----- Data shown -----

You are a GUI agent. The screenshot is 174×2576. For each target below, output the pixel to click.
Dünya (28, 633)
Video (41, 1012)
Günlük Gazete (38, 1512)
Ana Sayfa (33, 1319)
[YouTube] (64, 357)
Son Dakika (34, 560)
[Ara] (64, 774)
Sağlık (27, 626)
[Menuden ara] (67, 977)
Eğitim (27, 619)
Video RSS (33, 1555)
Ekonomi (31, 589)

-----

• **Required action**
Quote every entry exactly.

• **Reply to the task**
You are a GUI agent. The screenshot is 174×2576. For each target below, output the pixel to click.
Dünya (28, 633)
Video (41, 1012)
Günlük Gazete (38, 1512)
Ana Sayfa (33, 1319)
[YouTube] (64, 357)
Son Dakika (34, 560)
[Ara] (64, 774)
Sağlık (27, 626)
[Menuden ara] (67, 977)
Eğitim (27, 619)
Video RSS (33, 1555)
Ekonomi (31, 589)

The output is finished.